I am thinking about either going back to the stock Bontrager rear brake or trying the following two options:

1) TRP T750 or
2) Bontrager Emonda rear brake

frisbie17: Can you please give us some pics and further insight in to the Emonda rear brake?

Cheers


----------



## MMsRepBike (Apr 1, 2014)

I hear the Emonda rear brake is better?

I would sell that bike though if I were you. Seriously. I consider that brake to be a design flaw or mistake or whatever and wouldn't want to deal with it. There's plenty of better or as good bikes out there. 

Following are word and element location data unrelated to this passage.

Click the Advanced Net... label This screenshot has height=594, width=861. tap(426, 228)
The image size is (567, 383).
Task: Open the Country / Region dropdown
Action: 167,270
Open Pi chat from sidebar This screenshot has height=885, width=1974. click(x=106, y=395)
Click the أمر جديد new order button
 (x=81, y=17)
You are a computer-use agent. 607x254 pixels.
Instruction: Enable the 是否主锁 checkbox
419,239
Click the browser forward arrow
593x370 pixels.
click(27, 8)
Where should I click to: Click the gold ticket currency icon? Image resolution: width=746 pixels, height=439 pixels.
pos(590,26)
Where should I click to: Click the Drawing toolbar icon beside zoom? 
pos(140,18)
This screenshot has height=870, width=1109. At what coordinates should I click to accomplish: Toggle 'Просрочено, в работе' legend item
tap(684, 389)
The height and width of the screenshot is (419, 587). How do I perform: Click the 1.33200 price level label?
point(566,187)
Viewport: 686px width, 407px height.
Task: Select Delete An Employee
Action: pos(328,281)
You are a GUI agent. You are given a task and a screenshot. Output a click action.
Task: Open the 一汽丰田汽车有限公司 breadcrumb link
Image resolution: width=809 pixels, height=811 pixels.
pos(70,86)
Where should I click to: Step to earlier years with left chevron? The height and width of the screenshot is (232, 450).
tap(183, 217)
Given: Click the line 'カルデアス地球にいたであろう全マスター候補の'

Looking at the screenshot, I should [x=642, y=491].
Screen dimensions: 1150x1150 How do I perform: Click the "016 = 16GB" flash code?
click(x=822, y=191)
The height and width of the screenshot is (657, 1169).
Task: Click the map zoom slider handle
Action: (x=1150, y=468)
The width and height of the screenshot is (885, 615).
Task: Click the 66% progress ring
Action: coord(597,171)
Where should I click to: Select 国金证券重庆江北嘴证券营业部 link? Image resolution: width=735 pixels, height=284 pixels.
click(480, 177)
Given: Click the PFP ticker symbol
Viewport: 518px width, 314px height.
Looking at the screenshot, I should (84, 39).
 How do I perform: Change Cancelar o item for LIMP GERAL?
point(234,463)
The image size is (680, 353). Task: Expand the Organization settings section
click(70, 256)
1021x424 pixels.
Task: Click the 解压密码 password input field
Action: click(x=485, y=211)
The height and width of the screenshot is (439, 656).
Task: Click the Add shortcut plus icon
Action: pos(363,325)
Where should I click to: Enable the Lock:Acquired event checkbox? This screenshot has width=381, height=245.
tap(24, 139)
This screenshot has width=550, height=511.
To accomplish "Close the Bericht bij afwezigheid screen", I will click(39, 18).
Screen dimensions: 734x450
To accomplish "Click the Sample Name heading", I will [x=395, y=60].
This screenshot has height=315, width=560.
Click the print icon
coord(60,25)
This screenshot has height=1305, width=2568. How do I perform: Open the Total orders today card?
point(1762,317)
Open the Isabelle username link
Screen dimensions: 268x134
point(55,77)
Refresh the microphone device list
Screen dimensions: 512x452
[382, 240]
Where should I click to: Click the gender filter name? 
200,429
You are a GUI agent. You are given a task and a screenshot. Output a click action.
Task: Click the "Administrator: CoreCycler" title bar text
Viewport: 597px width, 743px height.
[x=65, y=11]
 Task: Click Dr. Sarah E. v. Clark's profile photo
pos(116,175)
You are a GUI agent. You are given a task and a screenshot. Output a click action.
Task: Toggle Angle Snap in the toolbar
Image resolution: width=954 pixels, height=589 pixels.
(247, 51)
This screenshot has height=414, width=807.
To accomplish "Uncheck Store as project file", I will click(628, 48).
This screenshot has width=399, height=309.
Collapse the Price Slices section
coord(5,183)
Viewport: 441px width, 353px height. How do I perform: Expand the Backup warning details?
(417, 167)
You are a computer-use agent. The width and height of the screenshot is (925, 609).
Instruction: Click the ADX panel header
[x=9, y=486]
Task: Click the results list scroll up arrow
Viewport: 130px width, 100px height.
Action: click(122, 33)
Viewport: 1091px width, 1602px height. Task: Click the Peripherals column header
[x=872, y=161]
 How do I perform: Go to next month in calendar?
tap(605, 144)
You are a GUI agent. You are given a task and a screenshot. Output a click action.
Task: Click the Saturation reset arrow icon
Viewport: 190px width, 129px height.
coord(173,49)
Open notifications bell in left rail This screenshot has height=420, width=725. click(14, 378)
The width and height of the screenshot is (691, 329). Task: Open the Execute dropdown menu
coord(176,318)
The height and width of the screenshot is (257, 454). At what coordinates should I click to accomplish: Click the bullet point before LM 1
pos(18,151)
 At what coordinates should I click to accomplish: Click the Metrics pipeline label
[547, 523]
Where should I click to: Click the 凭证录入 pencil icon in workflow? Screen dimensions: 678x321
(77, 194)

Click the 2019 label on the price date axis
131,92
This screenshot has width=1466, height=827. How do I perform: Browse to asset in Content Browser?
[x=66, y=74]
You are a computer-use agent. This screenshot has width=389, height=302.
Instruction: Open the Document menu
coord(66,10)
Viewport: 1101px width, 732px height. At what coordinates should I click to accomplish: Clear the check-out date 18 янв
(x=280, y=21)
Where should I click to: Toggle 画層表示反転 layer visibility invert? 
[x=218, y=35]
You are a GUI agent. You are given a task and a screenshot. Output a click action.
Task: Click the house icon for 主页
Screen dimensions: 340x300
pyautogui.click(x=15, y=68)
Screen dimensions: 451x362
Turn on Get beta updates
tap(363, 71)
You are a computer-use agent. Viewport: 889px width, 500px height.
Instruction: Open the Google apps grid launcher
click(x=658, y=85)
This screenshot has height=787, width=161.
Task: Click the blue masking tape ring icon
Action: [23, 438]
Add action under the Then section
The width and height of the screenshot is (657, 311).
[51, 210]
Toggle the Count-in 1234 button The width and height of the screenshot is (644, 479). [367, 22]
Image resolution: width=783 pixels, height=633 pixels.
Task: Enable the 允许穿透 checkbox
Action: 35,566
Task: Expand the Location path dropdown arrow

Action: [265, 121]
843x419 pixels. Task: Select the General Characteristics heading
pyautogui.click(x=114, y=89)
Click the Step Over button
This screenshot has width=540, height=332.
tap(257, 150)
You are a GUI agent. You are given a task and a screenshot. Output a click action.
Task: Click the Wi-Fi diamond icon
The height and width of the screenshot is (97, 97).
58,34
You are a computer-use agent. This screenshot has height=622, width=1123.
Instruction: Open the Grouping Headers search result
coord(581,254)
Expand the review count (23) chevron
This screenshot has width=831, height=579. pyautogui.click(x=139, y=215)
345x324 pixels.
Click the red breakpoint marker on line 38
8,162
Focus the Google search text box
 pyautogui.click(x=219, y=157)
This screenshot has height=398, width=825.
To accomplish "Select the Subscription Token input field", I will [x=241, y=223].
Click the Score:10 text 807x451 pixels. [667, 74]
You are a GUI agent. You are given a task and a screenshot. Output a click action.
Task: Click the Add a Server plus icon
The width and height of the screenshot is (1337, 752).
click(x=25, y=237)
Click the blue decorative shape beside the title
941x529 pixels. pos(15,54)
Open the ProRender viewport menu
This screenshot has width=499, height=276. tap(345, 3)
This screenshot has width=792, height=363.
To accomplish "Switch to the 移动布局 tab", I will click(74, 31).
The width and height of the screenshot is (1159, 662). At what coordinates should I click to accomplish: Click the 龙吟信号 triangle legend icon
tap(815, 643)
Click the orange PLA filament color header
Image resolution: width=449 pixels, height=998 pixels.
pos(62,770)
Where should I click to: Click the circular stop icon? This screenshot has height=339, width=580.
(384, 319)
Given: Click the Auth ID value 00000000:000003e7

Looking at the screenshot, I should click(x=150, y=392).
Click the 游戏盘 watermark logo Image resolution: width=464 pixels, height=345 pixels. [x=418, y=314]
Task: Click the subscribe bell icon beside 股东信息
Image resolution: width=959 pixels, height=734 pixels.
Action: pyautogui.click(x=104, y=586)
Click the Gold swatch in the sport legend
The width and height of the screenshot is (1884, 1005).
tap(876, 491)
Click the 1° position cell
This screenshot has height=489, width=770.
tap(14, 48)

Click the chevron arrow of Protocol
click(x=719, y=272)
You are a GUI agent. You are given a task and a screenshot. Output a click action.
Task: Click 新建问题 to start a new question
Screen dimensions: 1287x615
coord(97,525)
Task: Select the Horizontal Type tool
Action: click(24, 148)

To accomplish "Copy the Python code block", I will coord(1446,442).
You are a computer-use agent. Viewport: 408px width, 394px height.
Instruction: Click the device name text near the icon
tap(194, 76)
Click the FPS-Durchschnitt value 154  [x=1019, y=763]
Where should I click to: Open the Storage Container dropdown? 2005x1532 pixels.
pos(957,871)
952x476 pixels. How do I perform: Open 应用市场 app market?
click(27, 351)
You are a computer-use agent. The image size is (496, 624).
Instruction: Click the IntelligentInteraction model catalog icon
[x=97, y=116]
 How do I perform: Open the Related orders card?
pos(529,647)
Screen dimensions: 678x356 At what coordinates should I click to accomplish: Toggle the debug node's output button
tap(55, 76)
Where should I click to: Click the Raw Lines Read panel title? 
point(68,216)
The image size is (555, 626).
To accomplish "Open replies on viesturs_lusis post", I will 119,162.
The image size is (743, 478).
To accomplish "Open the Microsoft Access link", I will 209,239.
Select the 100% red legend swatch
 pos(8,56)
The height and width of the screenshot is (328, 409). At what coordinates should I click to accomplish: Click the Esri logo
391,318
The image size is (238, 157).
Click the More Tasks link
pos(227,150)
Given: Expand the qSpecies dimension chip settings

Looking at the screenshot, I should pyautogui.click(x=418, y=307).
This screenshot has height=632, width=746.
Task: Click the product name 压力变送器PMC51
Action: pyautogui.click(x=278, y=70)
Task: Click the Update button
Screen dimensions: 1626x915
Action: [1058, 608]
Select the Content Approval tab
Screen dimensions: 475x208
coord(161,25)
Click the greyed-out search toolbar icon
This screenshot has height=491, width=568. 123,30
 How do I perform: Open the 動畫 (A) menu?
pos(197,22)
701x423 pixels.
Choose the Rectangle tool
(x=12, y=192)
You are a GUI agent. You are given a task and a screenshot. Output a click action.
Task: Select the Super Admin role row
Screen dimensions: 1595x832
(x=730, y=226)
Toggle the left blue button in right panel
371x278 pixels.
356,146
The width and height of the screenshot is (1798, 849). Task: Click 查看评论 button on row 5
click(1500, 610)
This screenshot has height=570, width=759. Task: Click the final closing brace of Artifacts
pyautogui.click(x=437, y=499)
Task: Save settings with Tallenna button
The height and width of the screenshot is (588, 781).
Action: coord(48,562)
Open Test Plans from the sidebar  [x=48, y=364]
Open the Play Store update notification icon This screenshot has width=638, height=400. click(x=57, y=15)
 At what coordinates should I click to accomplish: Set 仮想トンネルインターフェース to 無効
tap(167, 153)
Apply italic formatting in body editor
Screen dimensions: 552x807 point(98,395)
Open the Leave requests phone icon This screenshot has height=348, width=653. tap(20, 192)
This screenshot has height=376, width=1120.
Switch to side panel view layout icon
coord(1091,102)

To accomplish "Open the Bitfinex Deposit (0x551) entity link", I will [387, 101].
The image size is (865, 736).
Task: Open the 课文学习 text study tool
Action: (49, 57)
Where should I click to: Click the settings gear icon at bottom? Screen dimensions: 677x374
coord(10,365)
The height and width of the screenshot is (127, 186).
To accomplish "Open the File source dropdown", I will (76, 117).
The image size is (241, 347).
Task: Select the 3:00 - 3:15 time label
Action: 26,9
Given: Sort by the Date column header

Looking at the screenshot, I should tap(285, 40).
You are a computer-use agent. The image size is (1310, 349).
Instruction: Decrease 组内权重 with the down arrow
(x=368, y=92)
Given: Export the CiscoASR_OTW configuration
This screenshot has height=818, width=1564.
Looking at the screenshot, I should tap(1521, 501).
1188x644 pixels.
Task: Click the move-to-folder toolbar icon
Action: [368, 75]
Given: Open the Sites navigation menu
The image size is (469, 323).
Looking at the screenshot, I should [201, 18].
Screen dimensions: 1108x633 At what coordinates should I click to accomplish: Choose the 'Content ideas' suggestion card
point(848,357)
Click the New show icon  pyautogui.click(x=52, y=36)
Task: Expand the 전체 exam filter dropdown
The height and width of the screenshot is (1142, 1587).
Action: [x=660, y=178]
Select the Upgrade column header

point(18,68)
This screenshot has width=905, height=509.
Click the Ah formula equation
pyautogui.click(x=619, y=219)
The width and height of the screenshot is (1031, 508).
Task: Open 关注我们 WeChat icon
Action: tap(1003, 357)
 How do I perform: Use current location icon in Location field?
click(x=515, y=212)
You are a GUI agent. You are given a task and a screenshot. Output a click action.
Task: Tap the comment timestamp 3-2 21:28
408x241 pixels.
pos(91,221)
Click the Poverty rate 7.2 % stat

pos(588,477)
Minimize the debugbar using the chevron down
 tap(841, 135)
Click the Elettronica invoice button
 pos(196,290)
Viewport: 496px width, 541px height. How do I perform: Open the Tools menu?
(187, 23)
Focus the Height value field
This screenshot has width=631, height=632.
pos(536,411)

Sell it now, right now, while it still has some sort of resale value left. That's going to disappear pretty soon.


----------



## spdntrxi (Jul 25, 2013)

it's just a brake... I don't think it's much different then the stock one.. I'm not crazy about the feel compared to the DA front which is so smooth and awesome. I have a DA rear but with the stages powermeter I cannot use it. Bummer to hear about you not liking the EE, because I have one of those too, but never got around to installing it. I would not think the Tektro would be a step above the EE...in theory. Yes brakes down there kinda suck as Mmsbike stated. My BMC TT bike has brakes down there and they blow too... but it's a TT bike, so not really concerned.


----------



## dew4rd (Dec 17, 2012)

spdntrxi said:


> View attachment 306575
> 
> 
> it's just a brake... I don't think it's much different then the stock one.. I'm not crazy about the feel compared to the DA front which is so smooth and awesome. I have a DA rear but with the stages powermeter I cannot use it. Bummer to hear about you not liking the EE, because I have one of those too, but never got around to installing it. I would not think the Tektro would be a step above the EE...in theory. Yes brakes down there kinda suck as Mmsbike stated. My BMC TT bike has brakes down there and they blow too... but it's a TT bike, so not really concerned.


Okay thanks for the pic and reply.

I think the Di2 battery could be a problem with that one as well 









Maybe this one could work? TriRig.com - Store


----------



## spdntrxi (Jul 25, 2013)

your EE has a cleaner brake cable run for sure... The tektro has that weird bending piece. As for Di2.. I'm internal battery


----------



## dew4rd (Dec 17, 2012)

Hmmmm, you using the Dura Ace internal battery? How much of a hassle was that to do?

I'm thinking of giving this one a shot: TriRig.com - Store


----------